(Text block):
__________
The reprozip component is responsible for packing an experiment, which is done in three steps: tracing the experiment, editing the configuration file (if necessary), and creating the reproducible package. Each of these steps is explained in more details below. Please note that reprozip is only available for Linux distributions.
Tracing an Experiment¶
First, reprozip needs to trace the operating system calls used by the experiment, so as to identify all the necessary information for its future re-execution, such as binaries, files, library dependencies, and environment variables.
The following command is used to trace a command line, or a run, used by the experiment:
$ reprozip trace <command-line>
where <command-line> is the command line. By running this command, reprozip executes <command-line> and uses
ptrace to trace all the system calls issued, storing them in an SQLite database.
If you run the command multiple times, reprozip might ask you if you want to continue with your current trace (append the new command-line to it) or replace it (throw away the previous command-line you traced). You can skip this prompt by using either the
--overwrite flag, like this:
$ reprozip trace --continue <command-line>
Note that the final bundle will be able to reproduce any of the runs, and files shared by multiple runs are only stored once.
By default, if the operating system is based on Debian or RPM packages (e.g.: Ubuntu, CentOS, Fedora, …), reprozip will also try to automatically identify the distribution packages from which the files come, using the available package manager of the system. This is useful to provide more detailed information about the dependencies, as well as to further help when reproducing the experiment. However, note that the
trace command can take some time doing that after the experiment finishes, depending on the number of file dependencies that the experiment has. To disable this feature, users may use the flag
$ reprozip trace --dont-identify-packages <command-line>
The database, together with a configuration file (see below), are placed in a directory named
.reprozip-trace, created under the path where the
reprozip trace command was issued.
Editing the Configuration File¶
The configuration file, which can be found in
.reprozip-trace/config.yml, contains all the information necessary for creating the experiment bundle. This file is generated by the tracer and drives the packing step.
It is very likely that you won’t need to modify this file, as the automatically-generated one should be sufficient to create a working bundle. However, in some cases, you may want to edit it prior to the creation of the package to add or remove files used by your experiment. This can be particularly useful, for instance, to remove big files that can be obtained elsewhere when reproducing the experiment, to keep the size of package small, and also to remove sensitive information that the experiment may use. The configuration file can also be used to edit the main command line, to add or remove environment variables, and to edit information regarding input/output files.
The first part of the configuration file gives general information with respect to the experiment and its runs, including command lines, environment variables, working directory, and machine information. Also, each run has a unique identifier (given by
id) that is consistently used for packing and unpacking purposes:
# Run info version: <reprozip-version> runs: # Run 0 - id: <run-id> architecture: <machine-architecture> argv: <command-line-arguments> binary: <command-line-binary> distribution: <linux-distribution> environ: <environment-variables> exitcode: <exit-code> gid: <group-id> hostname: <machine-hostname> system: <system-kernel> uid: <user-id> workingdir: <working-directory> # Run 1 - id: ... ...
__________
(Supplied information):
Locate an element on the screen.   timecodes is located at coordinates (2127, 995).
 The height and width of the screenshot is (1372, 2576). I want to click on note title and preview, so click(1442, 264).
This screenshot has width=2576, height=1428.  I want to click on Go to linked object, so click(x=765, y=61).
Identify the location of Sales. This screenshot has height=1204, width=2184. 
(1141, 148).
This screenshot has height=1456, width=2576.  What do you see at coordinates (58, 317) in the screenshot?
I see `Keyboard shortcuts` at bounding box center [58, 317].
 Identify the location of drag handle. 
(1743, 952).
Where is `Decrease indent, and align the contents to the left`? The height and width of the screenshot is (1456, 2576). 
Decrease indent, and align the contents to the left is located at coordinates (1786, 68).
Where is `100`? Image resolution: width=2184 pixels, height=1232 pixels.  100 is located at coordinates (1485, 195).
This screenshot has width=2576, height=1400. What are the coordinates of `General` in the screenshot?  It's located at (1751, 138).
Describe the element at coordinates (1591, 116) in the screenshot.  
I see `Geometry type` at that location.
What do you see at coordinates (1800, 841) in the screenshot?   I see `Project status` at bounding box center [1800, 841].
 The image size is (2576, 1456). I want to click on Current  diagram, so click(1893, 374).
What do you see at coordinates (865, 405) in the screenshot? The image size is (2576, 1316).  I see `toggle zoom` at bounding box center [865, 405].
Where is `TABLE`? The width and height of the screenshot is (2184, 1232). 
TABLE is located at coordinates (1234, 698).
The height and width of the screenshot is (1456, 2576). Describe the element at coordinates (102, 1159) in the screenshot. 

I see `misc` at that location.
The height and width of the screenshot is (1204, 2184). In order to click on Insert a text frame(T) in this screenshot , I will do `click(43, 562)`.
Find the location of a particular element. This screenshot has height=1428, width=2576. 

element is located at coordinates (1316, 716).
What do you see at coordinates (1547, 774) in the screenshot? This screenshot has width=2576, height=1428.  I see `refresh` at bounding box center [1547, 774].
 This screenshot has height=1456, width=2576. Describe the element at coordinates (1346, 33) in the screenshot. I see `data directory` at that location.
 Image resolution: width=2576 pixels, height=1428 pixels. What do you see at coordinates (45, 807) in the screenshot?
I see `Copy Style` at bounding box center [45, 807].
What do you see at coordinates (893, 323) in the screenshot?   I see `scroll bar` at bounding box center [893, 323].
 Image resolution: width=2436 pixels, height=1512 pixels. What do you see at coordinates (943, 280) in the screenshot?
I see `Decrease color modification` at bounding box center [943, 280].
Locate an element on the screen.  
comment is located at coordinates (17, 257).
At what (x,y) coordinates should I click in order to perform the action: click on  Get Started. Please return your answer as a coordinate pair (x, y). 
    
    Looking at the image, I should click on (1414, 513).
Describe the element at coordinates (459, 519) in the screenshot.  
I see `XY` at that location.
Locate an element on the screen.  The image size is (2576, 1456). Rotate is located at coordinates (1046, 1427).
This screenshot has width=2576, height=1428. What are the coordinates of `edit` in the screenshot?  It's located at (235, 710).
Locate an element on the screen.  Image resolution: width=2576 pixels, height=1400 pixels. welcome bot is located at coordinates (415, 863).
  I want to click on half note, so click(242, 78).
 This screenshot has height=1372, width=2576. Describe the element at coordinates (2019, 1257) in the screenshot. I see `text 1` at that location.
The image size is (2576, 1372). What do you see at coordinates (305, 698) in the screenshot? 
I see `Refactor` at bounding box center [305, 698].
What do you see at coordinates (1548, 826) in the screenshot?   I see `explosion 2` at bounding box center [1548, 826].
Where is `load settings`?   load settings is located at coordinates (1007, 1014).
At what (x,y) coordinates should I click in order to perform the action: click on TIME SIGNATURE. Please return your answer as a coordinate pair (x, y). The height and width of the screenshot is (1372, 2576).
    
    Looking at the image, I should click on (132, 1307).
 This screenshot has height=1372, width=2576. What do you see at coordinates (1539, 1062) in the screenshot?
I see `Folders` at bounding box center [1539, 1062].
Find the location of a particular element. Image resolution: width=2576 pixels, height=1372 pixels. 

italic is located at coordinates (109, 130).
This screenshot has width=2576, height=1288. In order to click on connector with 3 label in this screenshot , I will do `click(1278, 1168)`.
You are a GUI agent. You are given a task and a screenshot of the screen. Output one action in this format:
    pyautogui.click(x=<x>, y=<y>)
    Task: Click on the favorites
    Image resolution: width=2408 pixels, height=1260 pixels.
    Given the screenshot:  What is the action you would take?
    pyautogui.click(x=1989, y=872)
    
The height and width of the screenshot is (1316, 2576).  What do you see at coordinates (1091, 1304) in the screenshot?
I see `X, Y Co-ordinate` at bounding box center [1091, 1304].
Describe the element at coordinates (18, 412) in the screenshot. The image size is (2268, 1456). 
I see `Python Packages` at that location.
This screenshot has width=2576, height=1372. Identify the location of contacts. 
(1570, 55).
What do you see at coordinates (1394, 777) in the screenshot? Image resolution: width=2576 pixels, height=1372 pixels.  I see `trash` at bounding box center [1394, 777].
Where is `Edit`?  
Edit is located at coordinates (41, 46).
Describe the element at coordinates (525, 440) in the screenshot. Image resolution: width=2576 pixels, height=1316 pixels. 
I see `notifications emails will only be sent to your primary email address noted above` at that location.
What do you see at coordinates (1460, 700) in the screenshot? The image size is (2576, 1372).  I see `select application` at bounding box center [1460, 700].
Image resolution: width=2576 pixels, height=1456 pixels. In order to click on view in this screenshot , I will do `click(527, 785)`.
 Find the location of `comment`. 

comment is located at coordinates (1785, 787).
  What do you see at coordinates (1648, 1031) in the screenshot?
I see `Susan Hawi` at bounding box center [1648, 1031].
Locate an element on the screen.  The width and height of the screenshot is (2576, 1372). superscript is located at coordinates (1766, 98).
__________
(Exercise 1): Please reproduce the reprozip text word for word, everything from "It is very likely" down to "regarding input/output files.".
(Exercise 2): Condense the paragraph of the reprozip text that begins "It is very likely that you won’t need to modify this file" into a short list that keeps its main facts.

(Response box 1):
It is very likely that you won’t need to modify this file, as the automatically-generated one should be sufficient to create a working bundle. However, in some cases, you may want to edit it prior to the creation of the package to add or remove files used by your experiment. This can be particularly useful, for instance, to remove big files that can be obtained elsewhere when reproducing the experiment, to keep the size of package small, and also to remove sensitive information that the experiment may use. The configuration file can also be used to edit the main command line, to add or remove environment variables, and to edit information regarding input/output files.

(Response box 2):
- The automatically generated configuration file is usually enough to create a working bundle, so editing is rarely needed.
- You may edit it before packing to add or remove files used by the experiment.
- Removing files helps keep the package small when big files can be obtained elsewhere during reproduction.
- Removing files can also leave out sensitive information the experiment may use.
- The file can also be used to edit the main command line, add or remove environment variables, and edit information about input/output files.